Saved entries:
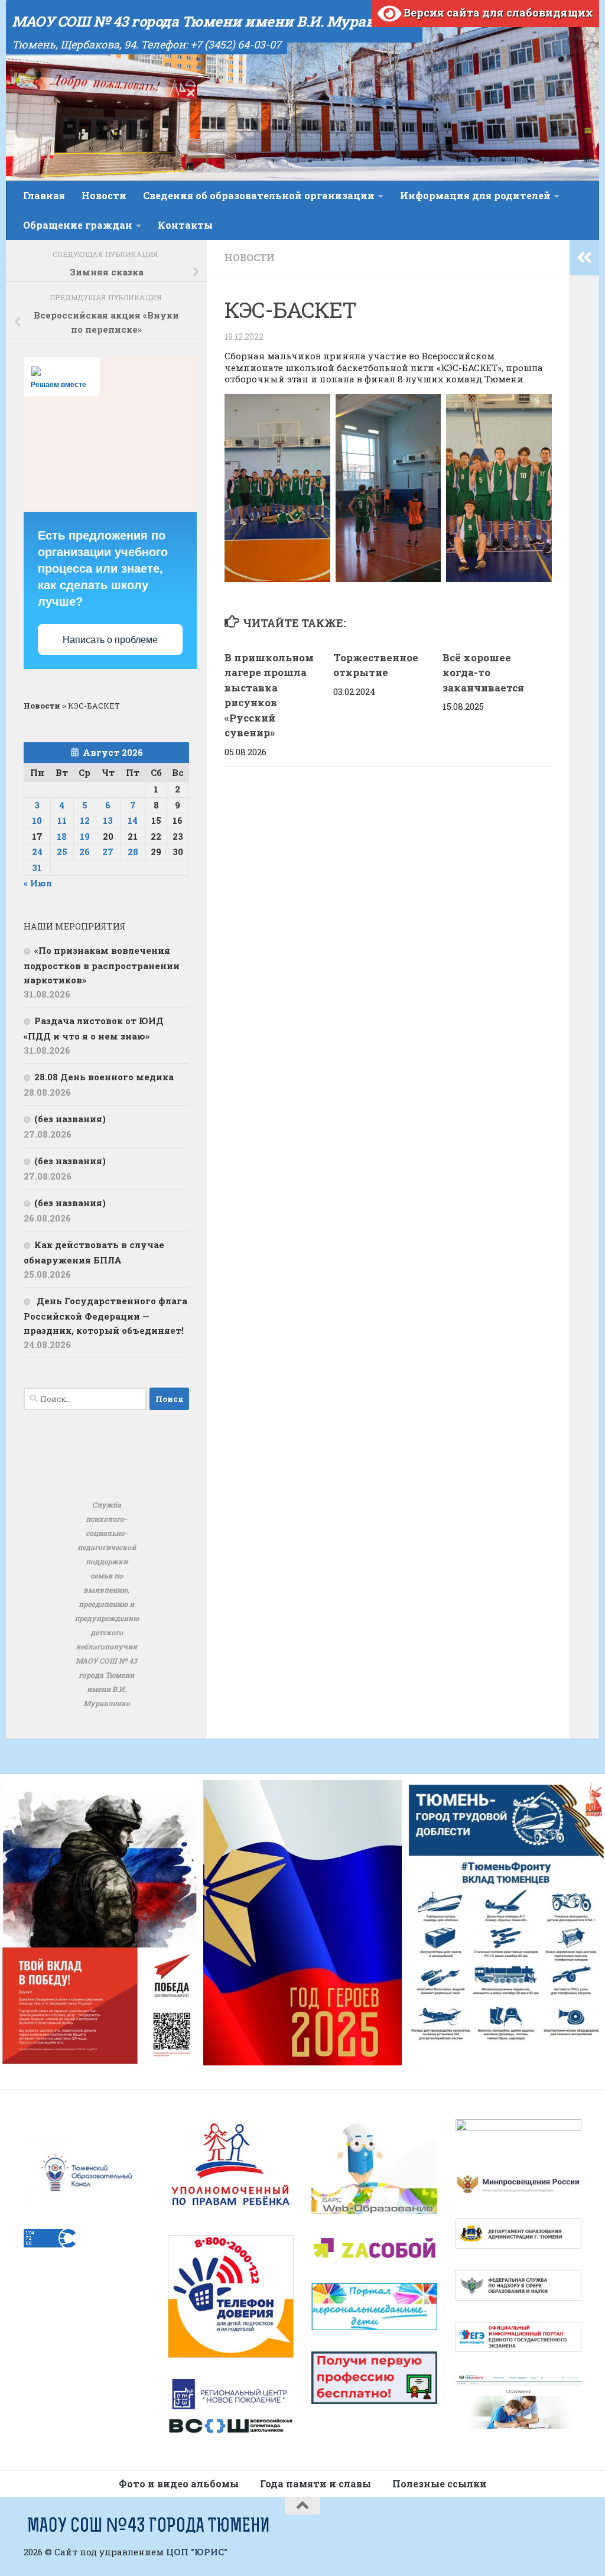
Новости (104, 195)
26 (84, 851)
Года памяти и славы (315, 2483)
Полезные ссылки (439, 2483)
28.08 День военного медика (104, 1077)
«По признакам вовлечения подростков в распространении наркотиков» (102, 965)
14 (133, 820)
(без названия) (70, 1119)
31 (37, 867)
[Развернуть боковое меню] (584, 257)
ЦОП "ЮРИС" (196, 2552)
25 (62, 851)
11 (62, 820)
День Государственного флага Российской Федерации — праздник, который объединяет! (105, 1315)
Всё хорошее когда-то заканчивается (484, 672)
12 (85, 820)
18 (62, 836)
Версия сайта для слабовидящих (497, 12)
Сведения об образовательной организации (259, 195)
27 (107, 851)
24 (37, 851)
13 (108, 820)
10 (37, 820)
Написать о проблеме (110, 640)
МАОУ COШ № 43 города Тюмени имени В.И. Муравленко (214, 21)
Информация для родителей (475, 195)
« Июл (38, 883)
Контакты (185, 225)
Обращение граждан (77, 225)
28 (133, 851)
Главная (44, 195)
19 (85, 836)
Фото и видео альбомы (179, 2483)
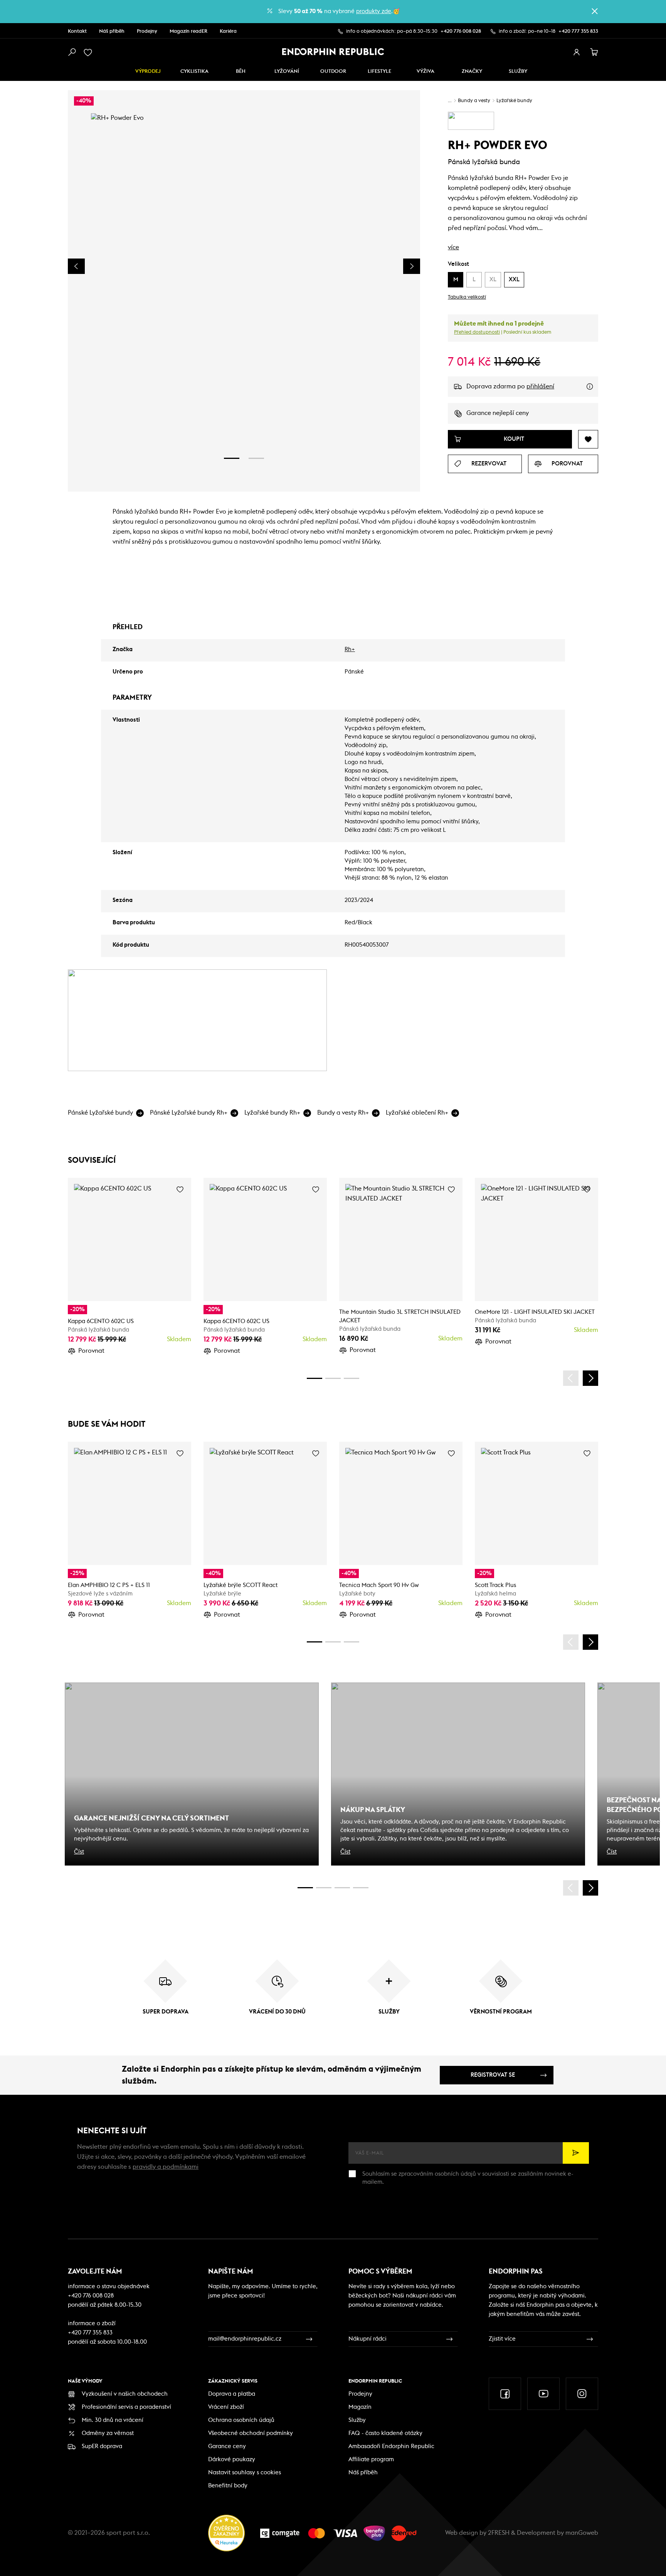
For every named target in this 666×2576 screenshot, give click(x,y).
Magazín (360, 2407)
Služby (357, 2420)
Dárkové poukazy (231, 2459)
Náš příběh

_WORK INSTRUCTION_. In the copy, include no pictures; transcribe every record above verbatim.

_RESULT OF THIS TASK_.
Новости (104, 195)
26 (84, 851)
Года памяти и славы (315, 2483)
Полезные ссылки (439, 2483)
28.08 День военного медика (104, 1077)
«По признакам вовлечения подростков в распространении наркотиков» (102, 965)
14 (133, 820)
(без названия) (70, 1119)
31 (37, 867)
[Развернуть боковое меню] (584, 257)
ЦОП "ЮРИС" (196, 2552)
25 (62, 851)
11 (62, 820)
День Государственного флага Российской Федерации — праздник, который объединяет! (105, 1315)
Всё хорошее когда-то заканчивается (484, 672)
12 (85, 820)
18 (62, 836)
Версия сайта для слабовидящих (497, 12)
Сведения об образовательной организации (259, 195)
27 (107, 851)
24 (37, 851)
13 (108, 820)
10 (37, 820)
Написать о проблеме (110, 640)
МАОУ COШ № 43 города Тюмени имени В.И. Муравленко (214, 21)
Информация для родителей (475, 195)
« Июл (38, 883)
Контакты (185, 225)
Обращение граждан (77, 225)
28 (133, 851)
Главная (44, 195)
19 (85, 836)
Фото и видео альбомы (179, 2483)
For every named target in this 666×2576 screenshot, give click(x,y).
Magazín (360, 2407)
Služby (357, 2420)
Dárkové poukazy (231, 2459)
Náš příběh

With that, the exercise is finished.